Offer in Compromise
What is an Offer in Compromise?
The government, like any other creditor, encounters situations where an account receivable cannot be collected in full or there is a legitimate dispute as to what is owed. It is an accepted business practice to resolve these issues through negotiation and compromise.
The IRS handles these types of cases through a process called Offer in Compromise. This is “Pennies on the Dollar” approach you have probably seen advertised on the TV or heard on the radio.
An offer in compromise (OIC) is an agreement between a taxpayer and the Internal Revenue Service that settles the taxpayer's tax liabilities for less than the full amount owed. If the liabilities can be fully paid through an installment agreement or other means, the taxpayer will in most cases not be eligible for an OIC.
What is an Offer in Compromise for?
An offer in compromise allows you to settle your tax debt for less than the full amount you owe. As such, it may be a viable option if you can't pay your full tax liability, or doing so would create a financial hardship.
The IRS considers the following when reviewing your Offer in Compromise:
According to IRS policy, Policy Statement P-5-100 states:
The IRS will accept an offer in compromise when it is unlikely that the tax liability can be collected in full and the amount offered reasonably reflects collection potential. An OIC is a legitimate alternative to declaring a case currently not collectible or to a protracted installment agreement. The goal is to achieve collection of what is potentially collectible at the earliest possible time and at the least cost to the Government.
In most cases, the IRS will not accept an offer unless the amount offered by the taxpayer is equal to or greater than the reasonable collection potential (the RCP). The RCP is how the IRS measures the taxpayer's ability to pay. The RCP includes the value that can be realized from the taxpayer's assets, such as real property, automobiles, bank accounts, and other property. In addition to property, the RCP also includes anticipated future income, less certain amounts allowed for basic living expenses.How do I know if I qualify for an Offer in
The important thing to understand about the Offer in Compromise or OIC is that very few taxpayers actually do qualify.
To qualify for an OIC, you have to be able to prove one the following 3 things to the IRS:
1. You can not possibly afford to pay the tax debt in full – even if you get a smaller house and live off of beans and rice
2. There has been a serious mistake and you don’t actually owe the tax debt in question
3. Taking all things into consideration, it would somehow be unjust or unfair for you to have to pay the tax debt
The word prove is key here; to prove your financial situation, you will need to fill out and submit a form 433-A to the IRS. We like to call this form the “Treasure Map” because on the form 433-A, you will have to detail out absolutely all of you financial information including; bank account balances, bank account numbers, all of your income, the sources of your income, available credit, assets, etc. Essentially, it is a very detailed listing of everything you own, or can get your hands on.
4 good reasons to speak with a tax professional before submitting a 433-A to the IRS:
1. Accuracy – Any inaccuracies or misrepresentations on this form could amount to perjury. A tax professional will be able to mitigate the possibilities of errors before the form is submitted to the IRS.
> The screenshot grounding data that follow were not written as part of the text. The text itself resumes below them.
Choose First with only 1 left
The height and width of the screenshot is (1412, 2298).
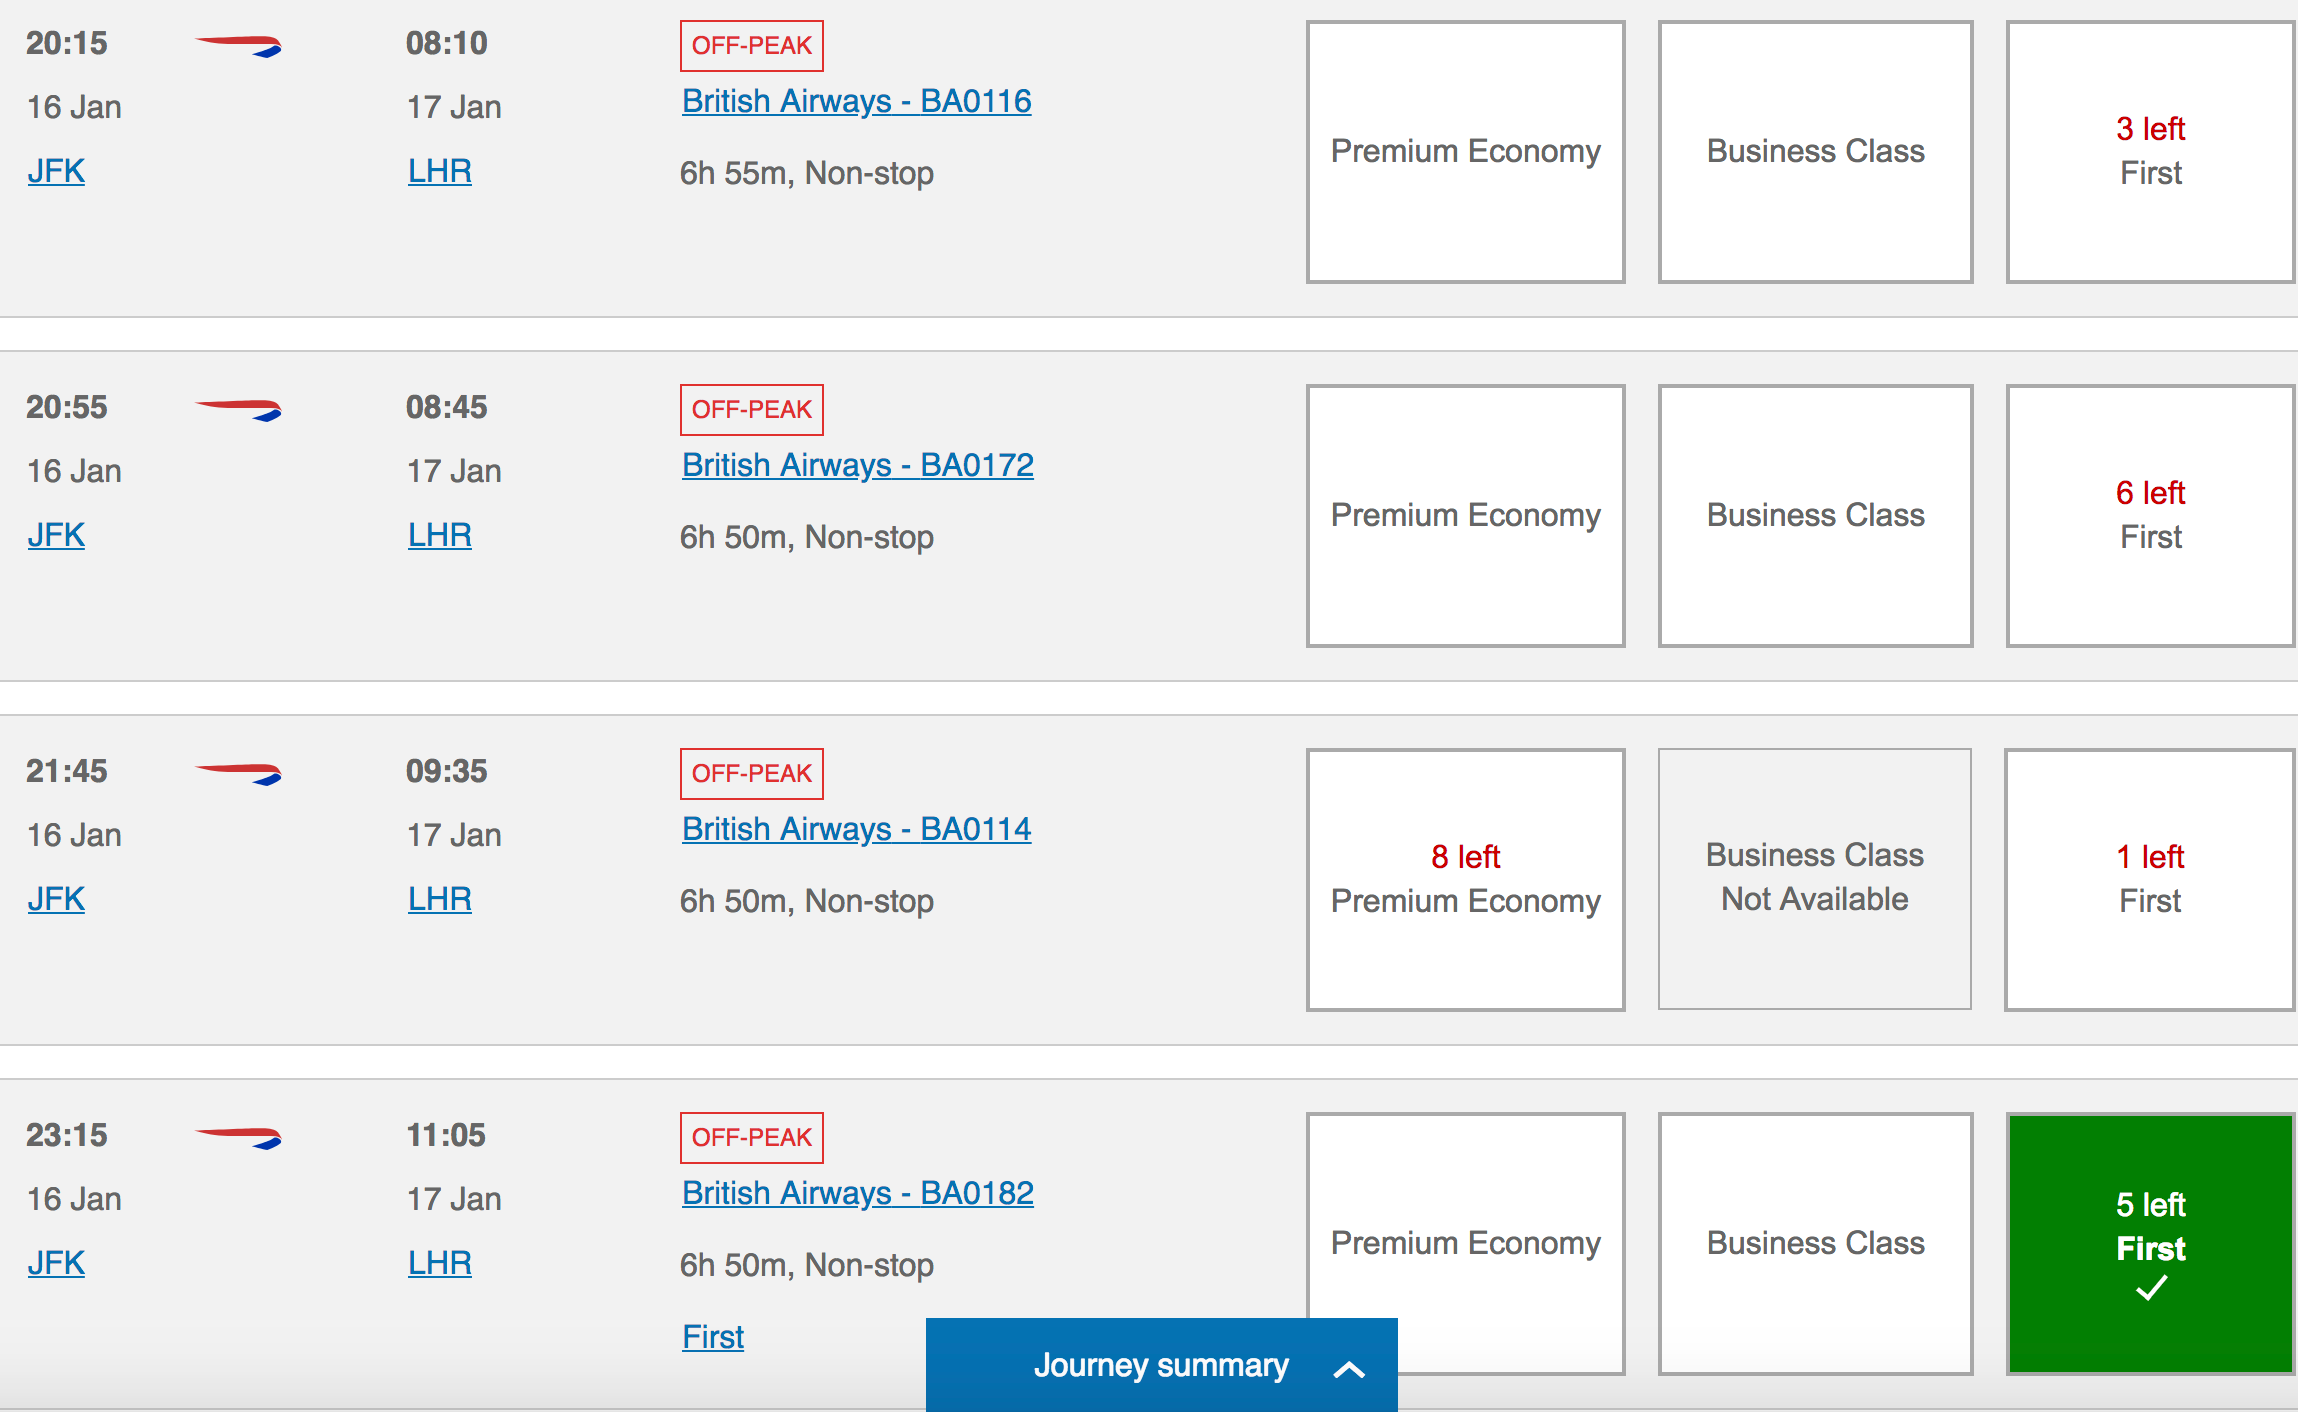(x=2150, y=880)
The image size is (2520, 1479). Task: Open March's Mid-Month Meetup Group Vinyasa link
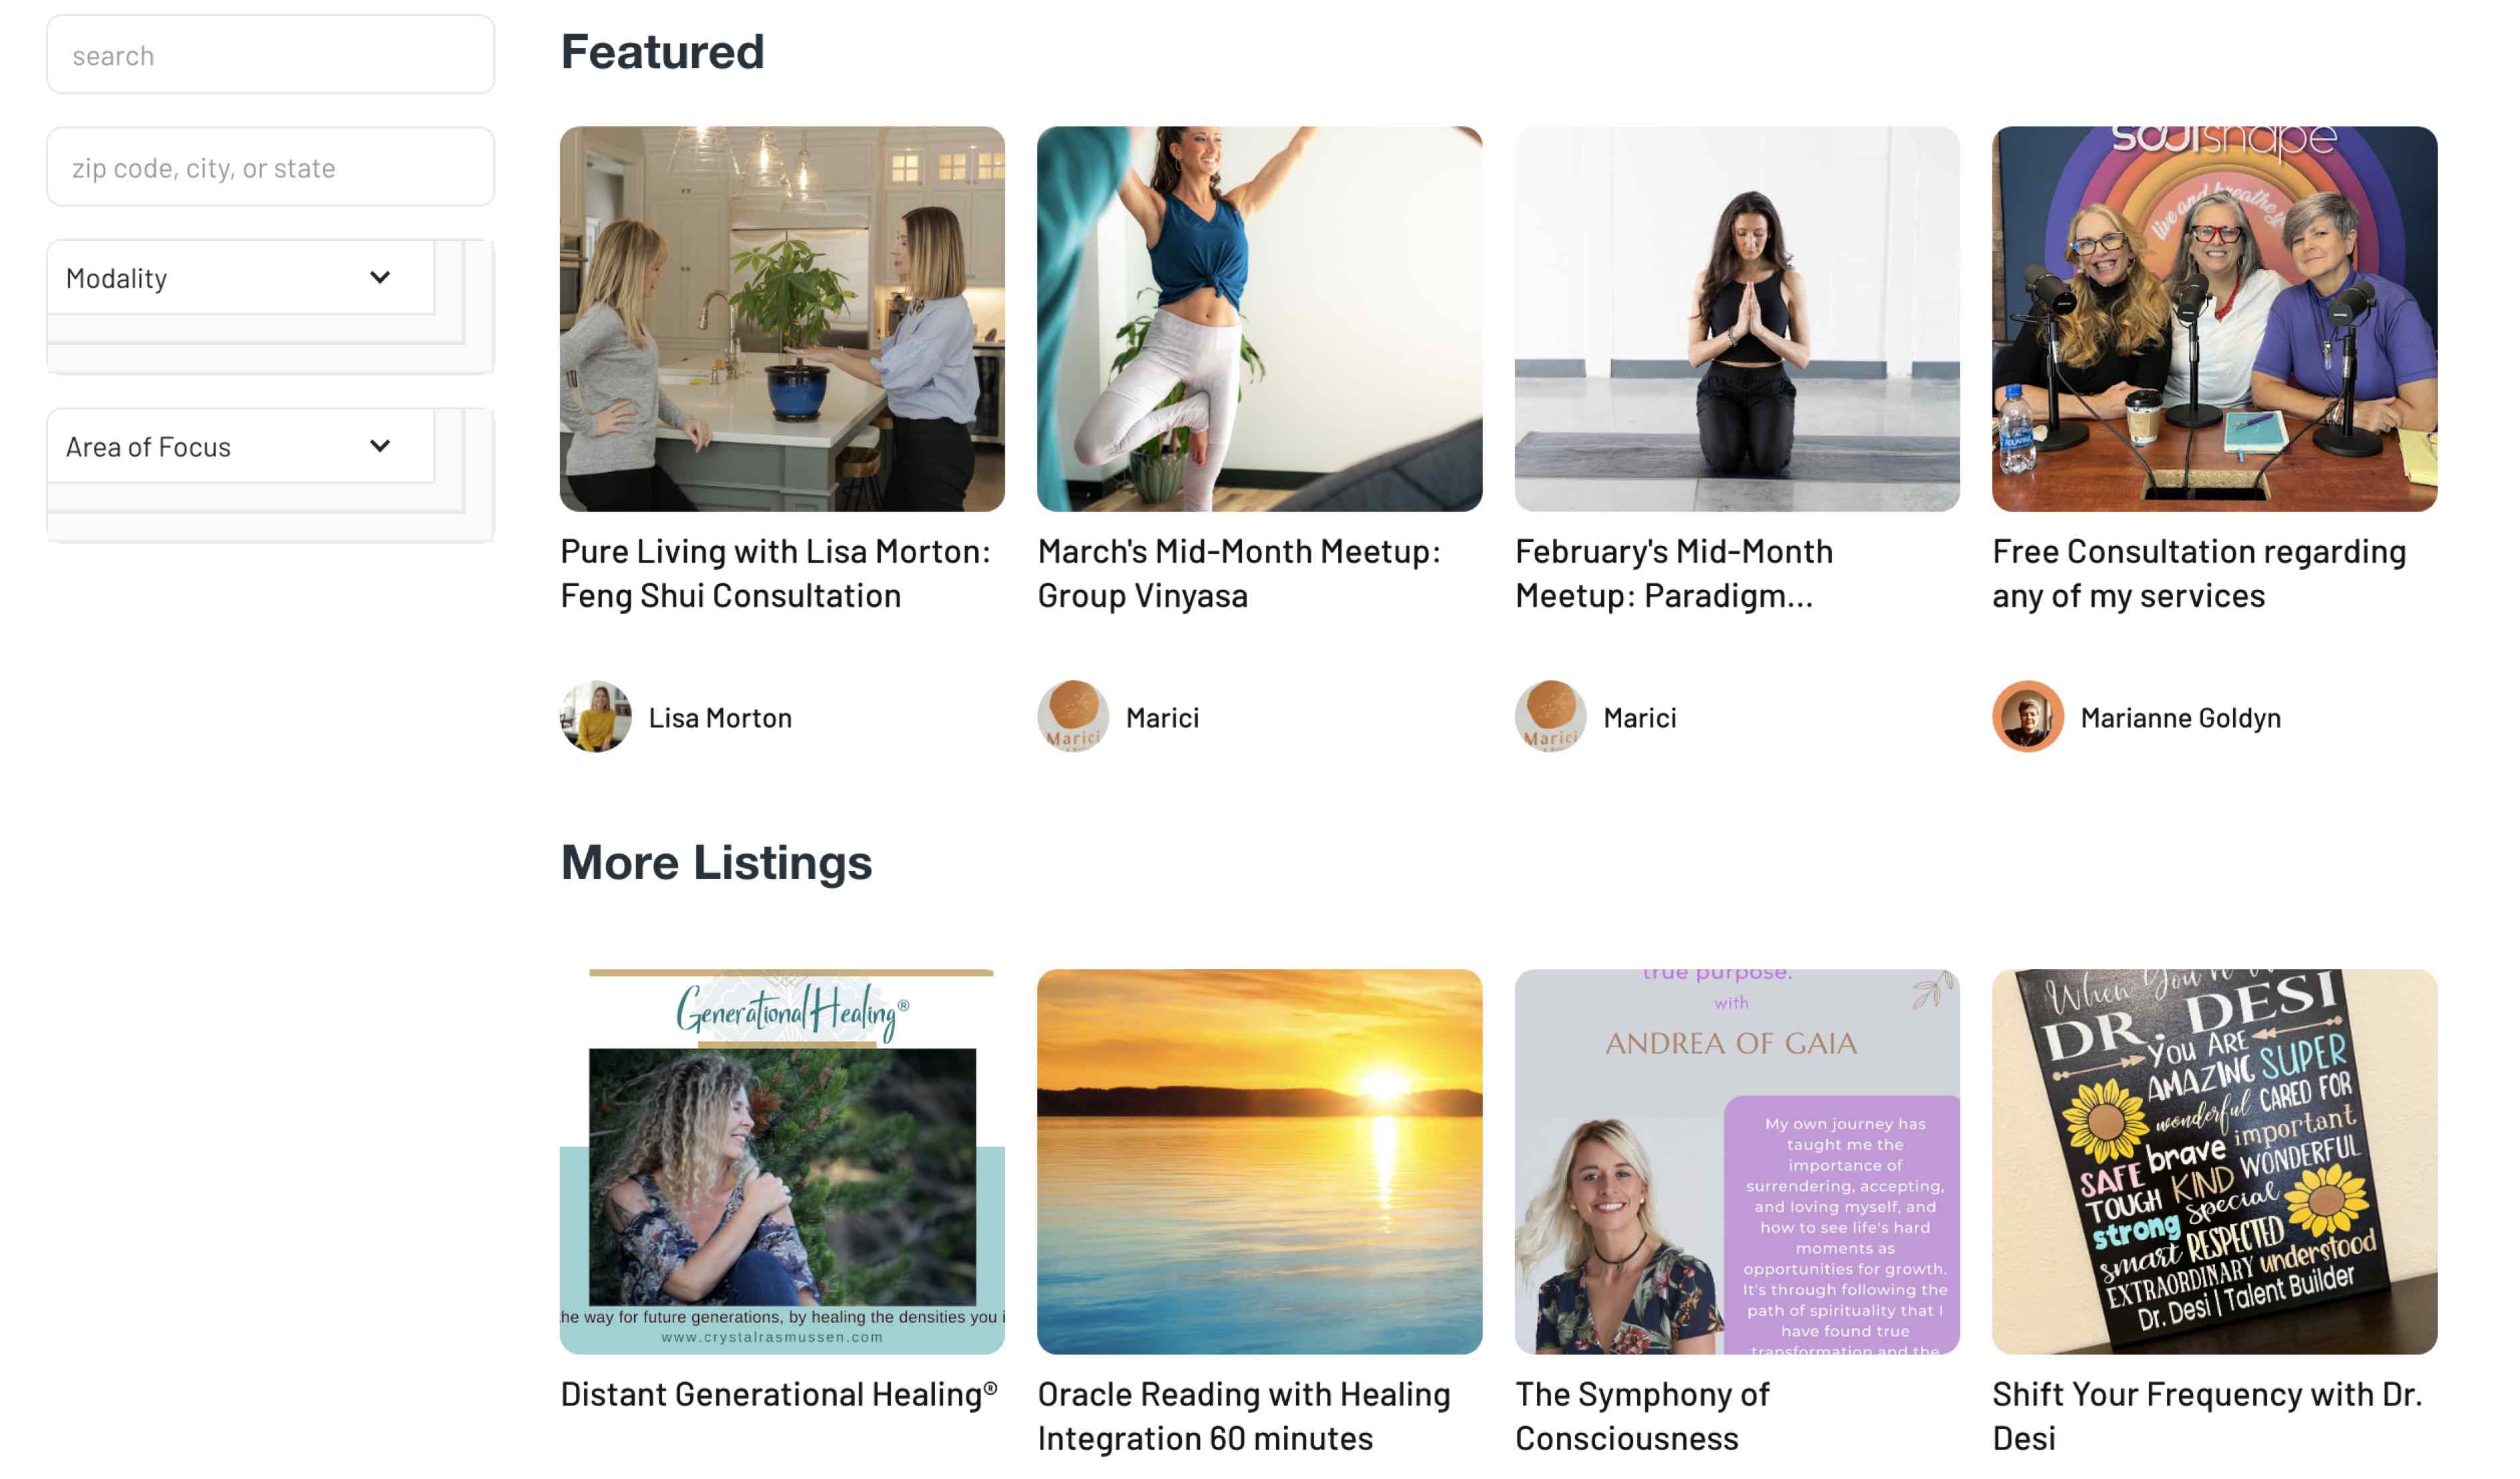point(1239,573)
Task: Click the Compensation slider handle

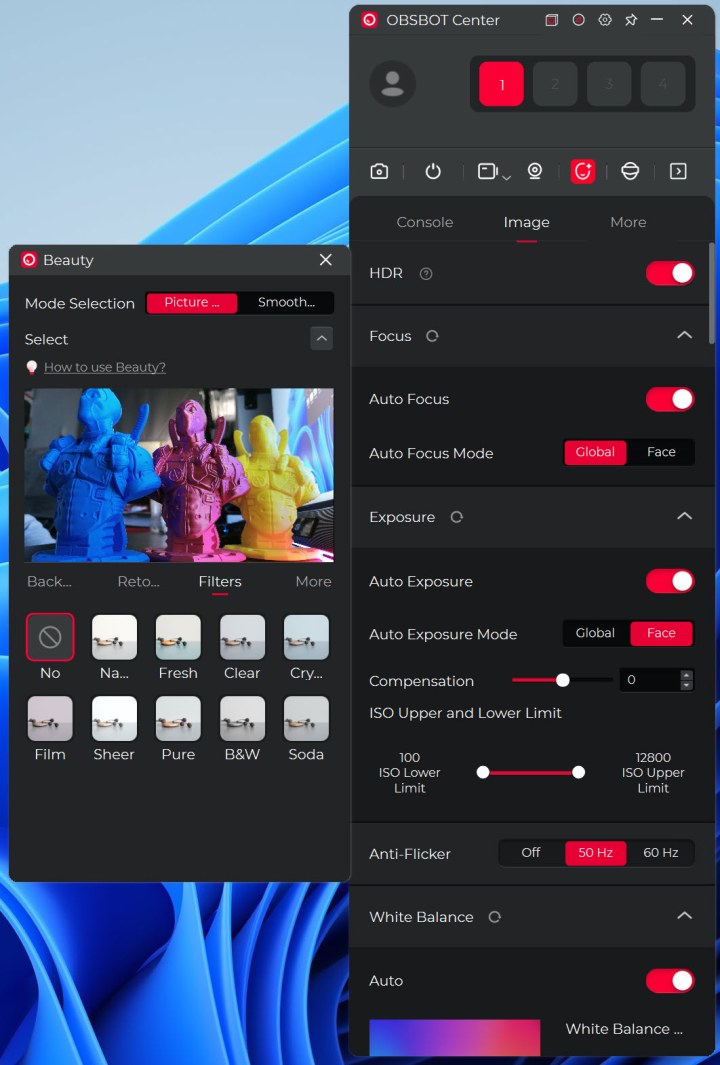Action: pos(563,680)
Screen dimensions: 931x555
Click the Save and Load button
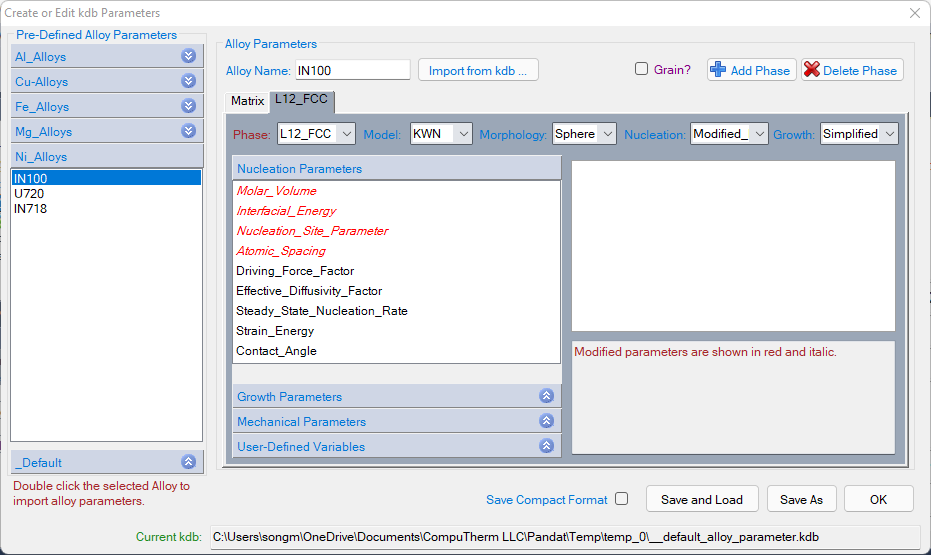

2. Options – Once submitted, things are in motion that can not be easily undone. If the IRS rejects your settlement offer, they have the right to immediately start taking assets (see also tax lien, tax levy, and wage garnishment). By working with a tax professional, you will greatly increase the likelihood that your Offer in Compromise will be approved, or at least know in advance that you are not a good candidate and to explore other options. Keep in mind, the IRS rejects over 70% of all Offer in Compromise settlements submitted.
2. Time – The IRS only has a limited period of time to collect on a tax debt (see statute of limitations). A typical Offer in Compromise can take between 9 months and 2 years to receive an approval or rejection from the IRS. That time period is added onto the amount of time the IRS has to collect on your tax debt.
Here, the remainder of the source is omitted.